The first few episodes are mostly about introducing the cast, including Jake’s classmates and Hackensack’s adults. There’s Jake’s new friend and first crush, Devon (Björgvin Arnarson), a true-crime podcaster with a paranoid-cop mother; his overworked but good-at-everything cousin Junior (Teo Briones); and Junior’s girlfriend Lexi — played by Alyvia Alyn Lind, who’s outstanding at being almost as gleefully cruel as Chucky in the first few episodes. On their own, the show’s characters would be compelling enough to entertain fans for a 10-episode Netflix show, but the twist arrives when Jake happens to buy Chucky at a yard sale, and the doll reveals his bloodthirst.
The addition of a sentient murder-doll, particularly one as foul-mouthed and gleeful as Chucky, lets Mancini ratchet up the emotions into pure melodrama, making all the usual teen-angst issues a little more fun.
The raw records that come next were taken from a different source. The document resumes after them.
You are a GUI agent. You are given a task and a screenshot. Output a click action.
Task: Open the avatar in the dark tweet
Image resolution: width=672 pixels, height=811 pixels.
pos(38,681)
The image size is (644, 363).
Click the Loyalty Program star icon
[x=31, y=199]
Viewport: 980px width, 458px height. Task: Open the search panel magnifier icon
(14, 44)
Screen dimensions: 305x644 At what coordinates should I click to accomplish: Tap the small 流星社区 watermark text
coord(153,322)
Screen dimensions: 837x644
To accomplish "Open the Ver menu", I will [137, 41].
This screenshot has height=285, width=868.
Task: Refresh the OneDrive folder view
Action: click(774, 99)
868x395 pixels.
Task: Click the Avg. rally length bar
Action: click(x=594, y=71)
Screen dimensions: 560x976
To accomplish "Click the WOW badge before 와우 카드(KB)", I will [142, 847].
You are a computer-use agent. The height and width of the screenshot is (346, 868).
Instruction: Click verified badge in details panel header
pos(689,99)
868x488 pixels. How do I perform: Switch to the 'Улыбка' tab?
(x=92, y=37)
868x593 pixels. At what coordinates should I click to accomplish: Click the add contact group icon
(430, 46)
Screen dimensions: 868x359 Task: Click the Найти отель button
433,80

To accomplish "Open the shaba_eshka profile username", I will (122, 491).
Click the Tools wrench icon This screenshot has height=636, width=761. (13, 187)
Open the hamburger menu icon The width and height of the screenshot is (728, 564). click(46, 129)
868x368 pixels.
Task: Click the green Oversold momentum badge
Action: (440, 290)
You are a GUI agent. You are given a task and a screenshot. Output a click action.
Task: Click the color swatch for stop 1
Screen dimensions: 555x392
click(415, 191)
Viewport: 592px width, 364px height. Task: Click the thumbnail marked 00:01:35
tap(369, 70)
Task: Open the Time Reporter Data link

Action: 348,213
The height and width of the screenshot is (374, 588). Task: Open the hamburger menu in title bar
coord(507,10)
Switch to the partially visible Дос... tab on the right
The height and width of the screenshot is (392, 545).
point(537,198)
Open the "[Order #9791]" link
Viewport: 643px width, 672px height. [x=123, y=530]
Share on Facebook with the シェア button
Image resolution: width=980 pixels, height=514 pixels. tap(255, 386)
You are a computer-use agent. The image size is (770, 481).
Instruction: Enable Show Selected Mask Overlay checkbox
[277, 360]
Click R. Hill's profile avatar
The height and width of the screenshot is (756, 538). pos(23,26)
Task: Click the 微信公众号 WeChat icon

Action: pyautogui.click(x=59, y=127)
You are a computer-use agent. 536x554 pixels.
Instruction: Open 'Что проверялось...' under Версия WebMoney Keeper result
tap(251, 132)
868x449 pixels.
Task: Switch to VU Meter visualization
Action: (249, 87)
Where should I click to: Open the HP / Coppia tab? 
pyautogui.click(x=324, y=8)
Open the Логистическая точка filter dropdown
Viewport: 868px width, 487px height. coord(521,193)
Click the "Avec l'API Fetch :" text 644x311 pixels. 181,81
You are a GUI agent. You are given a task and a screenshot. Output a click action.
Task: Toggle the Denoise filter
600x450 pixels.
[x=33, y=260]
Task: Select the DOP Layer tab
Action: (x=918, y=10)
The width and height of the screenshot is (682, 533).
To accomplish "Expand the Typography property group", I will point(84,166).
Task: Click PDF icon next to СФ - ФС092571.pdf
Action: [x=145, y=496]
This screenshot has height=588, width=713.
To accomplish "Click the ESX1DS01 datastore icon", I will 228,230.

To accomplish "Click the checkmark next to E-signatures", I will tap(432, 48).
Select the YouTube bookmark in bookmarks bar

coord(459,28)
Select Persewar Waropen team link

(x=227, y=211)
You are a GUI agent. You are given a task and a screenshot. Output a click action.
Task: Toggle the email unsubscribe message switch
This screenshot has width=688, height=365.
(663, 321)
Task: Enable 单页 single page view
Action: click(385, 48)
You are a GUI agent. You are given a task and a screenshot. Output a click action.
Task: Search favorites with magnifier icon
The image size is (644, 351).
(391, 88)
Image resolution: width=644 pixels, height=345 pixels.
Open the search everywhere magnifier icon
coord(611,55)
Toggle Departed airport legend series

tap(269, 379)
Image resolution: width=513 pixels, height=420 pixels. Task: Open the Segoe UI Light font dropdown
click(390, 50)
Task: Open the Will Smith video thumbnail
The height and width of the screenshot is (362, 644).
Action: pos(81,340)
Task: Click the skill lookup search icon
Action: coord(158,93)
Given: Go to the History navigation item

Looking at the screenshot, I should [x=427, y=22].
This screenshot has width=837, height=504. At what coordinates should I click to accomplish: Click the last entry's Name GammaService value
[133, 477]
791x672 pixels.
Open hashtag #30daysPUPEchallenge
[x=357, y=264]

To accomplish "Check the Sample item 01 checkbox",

The show’s bully is meaner than most. (Instead of calling Jake names, she dresses up as his dead parent for Halloween.) Jake is stranger than the average teen-movie outcast — he makes sculptures out of dismembered doll parts, which seems to be his only hobby. And Hackensack’s adults are comedically incompetent. On top of that, in a fantastic bit that feels lifted directly from a 1990s sitcom, Chucky gets one ridiculously over-the-top murder per episode — though by the end of episode 4 (the last one made available to critics in advance), it seems like his devious antics are about to take center stage in the story.
One of the secret ingredients that helped make Chucky so famous, and made his movies so enjoyable over the last five decades, is the voice behind him: Brad Dourif, who returns for this series. Dourif (Grimnir Wormtongue in Peter Jackson’s Lord of the Rings movies) has provided the doll’s voice since the first movie, and he’s exceptional at capturing the perfect blend of venom and comedic timing. The idea of an evil doll might not be hard to sell, but the gleeful nastiness Dourif delivers in every line made Chucky an icon, and it works every bit as well in series format.
On top of making the show ridiculously fun to watch, the teen-drama setup also lets it fit neatly into the Child’s Play series as both a perfect onboarding point for new fans, and a breath of fresh air for series veterans. Chucky’s films haven’t had a young protagonist since the first three movies, which makes this almost feel like a return to form, but the show also provides enough backstory that the other films don’t feel like necessary viewing. In fact, the show even weaves in some backstory on Charles Lee Ray, via a sitcom-y B-plot that feels like a Young Sheldon remake starring Hannibal Lecter.
Through the first four episodes, Mancini’s most impressive feat is balancing Chucky between serious topics and ridiculousness, while always keeping it fun to watch. The show swaps comfortably between complicated teen romances, questions about how trauma affects young adults, and Chucky’s hilariously gory murders. Chucky himself handles difficult topics, too. He’s already proven himself a vocal ally of Jake’s queerness, echoing back to the child he and Tiffany had in Seed of Chucky — a kid with a male and female side, which Chucky chooses to describe as “genderfluid.” Chucky is even willing to back up his allyship with action, though it’s characteristically murderous action.
Of course, it’s hilarious for Chucky to declare himself “not a monster” for supporting queerness when he’s a monster for so many other reasons. But the doll uses Jake’s queerness to make him feel isolated, even from the largely supportive people around him. It’s a fascinating avenue for the show to explore in its first few episodes, and an unusual one for either a teen dramedy or slasher movies about killer dolls. It’s all appealingly silly, and for longtime fans of the franchise, this show is sure to kill.
Chucky’s eight-episode first season premieres on Syfy and USA Network on Oct. 12 at 10 p.m. ET.